Fault-Tolerant Stabilizer Measurements in Surface Codes with Three-Qubit Gates
- URL: http://arxiv.org/abs/2506.09029v1
- Date: Tue, 10 Jun 2025 17:54:23 GMT
- Title: Fault-Tolerant Stabilizer Measurements in Surface Codes with Three-Qubit Gates
- Authors: Josias Old, Stephan Tasler, Michael J. Hartmann, Markus Müller,
- Abstract summary: We show that stabilizer measurement circuits for unrotated surface codes can be fault-tolerant using single auxiliary qubits and three-qubit gates.<n>These gates enable lower-depth circuits leading to fewer fault locations and potentially shorter QEC cycle times.

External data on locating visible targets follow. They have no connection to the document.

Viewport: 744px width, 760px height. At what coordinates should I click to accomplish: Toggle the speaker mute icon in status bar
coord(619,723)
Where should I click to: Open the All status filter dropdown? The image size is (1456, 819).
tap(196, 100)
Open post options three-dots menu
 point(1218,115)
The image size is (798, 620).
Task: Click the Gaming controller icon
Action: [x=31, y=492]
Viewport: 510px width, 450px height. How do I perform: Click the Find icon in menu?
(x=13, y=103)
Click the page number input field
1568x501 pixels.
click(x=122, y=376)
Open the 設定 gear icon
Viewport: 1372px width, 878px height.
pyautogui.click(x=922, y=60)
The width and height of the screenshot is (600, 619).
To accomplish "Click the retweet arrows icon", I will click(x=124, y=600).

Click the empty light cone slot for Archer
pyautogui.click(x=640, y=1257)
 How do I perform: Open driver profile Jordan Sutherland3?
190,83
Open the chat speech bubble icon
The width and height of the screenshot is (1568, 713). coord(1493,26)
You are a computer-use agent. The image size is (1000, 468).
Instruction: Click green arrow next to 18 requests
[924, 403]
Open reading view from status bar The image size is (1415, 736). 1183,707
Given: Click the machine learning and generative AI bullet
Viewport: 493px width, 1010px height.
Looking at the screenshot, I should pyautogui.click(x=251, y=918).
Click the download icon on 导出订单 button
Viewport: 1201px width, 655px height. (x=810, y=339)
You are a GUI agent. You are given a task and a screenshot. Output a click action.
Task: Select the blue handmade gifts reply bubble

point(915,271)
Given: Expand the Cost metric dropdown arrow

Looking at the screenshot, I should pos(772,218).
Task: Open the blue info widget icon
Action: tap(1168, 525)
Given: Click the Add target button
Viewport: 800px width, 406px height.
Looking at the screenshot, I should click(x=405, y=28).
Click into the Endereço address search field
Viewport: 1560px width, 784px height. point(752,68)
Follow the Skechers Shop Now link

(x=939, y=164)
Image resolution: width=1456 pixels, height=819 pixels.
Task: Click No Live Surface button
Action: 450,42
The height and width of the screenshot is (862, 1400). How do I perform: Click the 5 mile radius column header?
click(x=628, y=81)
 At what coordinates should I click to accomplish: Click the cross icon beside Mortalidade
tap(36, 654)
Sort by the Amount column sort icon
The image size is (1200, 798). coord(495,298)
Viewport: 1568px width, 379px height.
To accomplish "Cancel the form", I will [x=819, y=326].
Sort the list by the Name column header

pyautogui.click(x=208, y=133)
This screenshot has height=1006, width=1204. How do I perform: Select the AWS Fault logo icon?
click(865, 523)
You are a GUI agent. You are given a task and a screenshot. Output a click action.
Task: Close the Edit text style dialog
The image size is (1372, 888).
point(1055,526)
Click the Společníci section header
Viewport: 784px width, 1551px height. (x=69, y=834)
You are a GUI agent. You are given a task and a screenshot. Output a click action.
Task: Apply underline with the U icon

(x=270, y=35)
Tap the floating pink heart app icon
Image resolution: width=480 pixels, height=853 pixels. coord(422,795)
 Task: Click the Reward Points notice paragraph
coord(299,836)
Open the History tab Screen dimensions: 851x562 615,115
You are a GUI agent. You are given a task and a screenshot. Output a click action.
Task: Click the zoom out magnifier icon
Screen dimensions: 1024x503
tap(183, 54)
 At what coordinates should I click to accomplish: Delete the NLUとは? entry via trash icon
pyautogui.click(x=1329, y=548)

- Score: 1.351813974961217
- License: http://creativecommons.org/licenses/by-nc-sa/4.0/
- Abstract: Quantum error correction (QEC) is considered a deciding component in enabling practical quantum computing. Stabilizer codes, and in particular topological surface codes, are promising candidates for implementing QEC by redundantly encoding quantum information. While it is widely believed that a strictly fault-tolerant protocol can only be implemented using single- and two-qubit gates, several quantum computing platforms, based on trapped ions, neutral atoms and also superconducting qubits support native multi-qubit operations, e.g. using multi-ion entangling gates, Rydberg blockade or parallelized tunable couplers, respectively. In this work, we show that stabilizer measurement circuits for unrotated surface codes can be fault-tolerant using single auxiliary qubits and three-qubit gates. These gates enable lower-depth circuits leading to fewer fault locations and potentially shorter QEC cycle times. Concretely, we find that in an optimistic parameter regime where fidelities of three-qubit gates are the same as those of two-qubit gates, the logical error rate can be up to one order of magnitude lower and the threshold can be significantly higher, increasing from $\approx 0.76 \%$ to $\approx 1.05 \%$. Our results, which are applicable to a wide range of platforms, thereby motivate further investigation into multi-qubit gates as components for fault-tolerant QEC, as they can lead to substantial advantages in terms of time and physical qubit resources required to reach a target logical error rate.